Après, se regardant, inquiets et des choses
Et des autres—et sans amours;
Et néanmoins cherchant toujours
Sur les fumiers du monde à se nourrir de roses.

Lointainement par les grands mirages tentés,
Et par les gloires médusaires,
Mais peur des vices nécessaires,
Et du cynique assaut de tant d'hostilités.

Leurs bras, rameaux tendus vers le printemps des rêves,
Sont retombés,—et pas un fruit,
Pas une fleur d'or ou de nuit,
Jamais, pas un seul rut de feuilles ni de sèves.

Ce qui flottait de Dieu dans l'albe immensité,
—Douceur éparse et messagère—
On l'a cristallisé naguère
Au seuil des temps, en des vases d'éternité.

Mais le cristal s'en est fêlé. Les grands calices
Se sont vidés de l'infini.
Et maintenant l'esprit bruni
De trouble et les regards usés par les supplices,

Raffinés de la mort, nous l'invoquons les soirs,
Quand les astres, comme des lampes,
Brûlent, en étageant leurs rampes,
Vers les lointains d'argent marbrant des parvis noirs.


LES DÉBÂCLES

1888

A
THÉO VAN RYSSELBERGHE
WILLY SCHLOBACH
DARIO DE REGOYOS

II


DÉFORMATION MORALE




DIALOGUE

....Sois ton bourreau toi-même;
N' abandonne l'amour de te martyriser
A personne, jamais. Donne ton seul baiser
Au désespoir; déchaîne en toi l'âpre blasphème;
Force ton âme, éreinte-la contre l'écueil:
Les maux du cœur qu'on exaspère, on les commande;
La vie, hélas! ne se supporte et ne s'amende
Que si la volonté la terrasse d'orgueil;
Sa norme est la douleur.
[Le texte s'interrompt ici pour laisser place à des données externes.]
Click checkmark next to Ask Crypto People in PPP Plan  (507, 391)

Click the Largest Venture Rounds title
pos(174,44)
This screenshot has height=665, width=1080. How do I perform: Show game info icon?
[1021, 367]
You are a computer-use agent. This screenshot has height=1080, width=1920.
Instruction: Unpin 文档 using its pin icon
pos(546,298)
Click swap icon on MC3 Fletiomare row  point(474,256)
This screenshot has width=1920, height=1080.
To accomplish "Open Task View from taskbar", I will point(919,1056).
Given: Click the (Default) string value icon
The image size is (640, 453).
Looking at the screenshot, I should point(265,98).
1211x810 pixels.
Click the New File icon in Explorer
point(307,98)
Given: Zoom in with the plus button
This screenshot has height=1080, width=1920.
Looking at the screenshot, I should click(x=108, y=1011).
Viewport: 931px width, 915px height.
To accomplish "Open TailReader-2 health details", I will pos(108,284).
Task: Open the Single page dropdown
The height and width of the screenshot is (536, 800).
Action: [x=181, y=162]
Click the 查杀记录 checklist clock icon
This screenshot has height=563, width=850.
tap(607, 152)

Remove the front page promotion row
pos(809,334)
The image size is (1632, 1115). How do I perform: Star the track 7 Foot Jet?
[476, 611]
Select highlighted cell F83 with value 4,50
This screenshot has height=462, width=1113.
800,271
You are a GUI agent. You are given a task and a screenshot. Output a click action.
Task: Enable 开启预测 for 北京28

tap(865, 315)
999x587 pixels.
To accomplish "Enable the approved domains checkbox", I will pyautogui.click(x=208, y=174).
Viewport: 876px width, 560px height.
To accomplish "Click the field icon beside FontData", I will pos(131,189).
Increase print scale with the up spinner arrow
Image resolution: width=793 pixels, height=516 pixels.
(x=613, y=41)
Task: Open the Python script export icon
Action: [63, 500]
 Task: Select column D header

Hélas! qui s'y résigne?

—Certes, je veux nouer mes tortures en moi:
Comme jadis les grands chrétiens, mordus de foi,
S'émaciaient, avec une ferveur maligne,
Je veux boire les souffrances, comme un poison
Vivant et fou; je cinglerai de mon angoisse
Mes pauvres jours, ainsi qu'un tocsin de paroisse
S'exalte à disperser le deuil sur l'horizon.
Cet héroïsme intime et bizarre m'attire:
Se préparer sa peine et provoquer son mal,
Avec acharnement, et dompter ranimai
De misère et de peur, qui dans le cœur se mire
Toujours; se redresser cruel et contre soi,
Vainqueur de quelque chose enfin, et moins languide
Et moins banalement en extase du vide.

—Sois ton pouvoir, sois ton tourment, sois ton effroi.
Et puis, il est des champs d'hostilités tentantes
Que des hommes de marbre, avec de fortes mains,
Ont cultivés, il est de terribles chemins;
Par où des pas battants et des marches battantes
Sont entendus: c'est là, que sur tel roc vermeil,
Le soir allume, au loin, le sang et les tueries
Et que luisent, parmi les lianes flétries,
Des éclatants couteaux de crime et de soleil!




LE GLAIVE


Quelqu'un m'avait prédit, qui tenait une épée
Et qui riait de mon orgueil stérilisé:
Tu seras nul, et pour ton âme inoccupée
L'avenir ne sera qu'un regret du passé.

Ton corps, où s'est aigri le sang de purs ancêtres,
Fragile et lourd, se cassera dans chaque effort;
Tu seras le fiévreux ployé, sur les fenêtres,
D'où l'on peut voir bondir la vie et ses chars d'or,

Tes nerfs t'enlaceront de leurs fibres sans sèves
Tes nerfs!—et tes ongles s'amolliront d'ennui,
Ton front, comme un tombeau dominera tes rêves,
Et sera ta frayeur, en des miroirs, la nuit.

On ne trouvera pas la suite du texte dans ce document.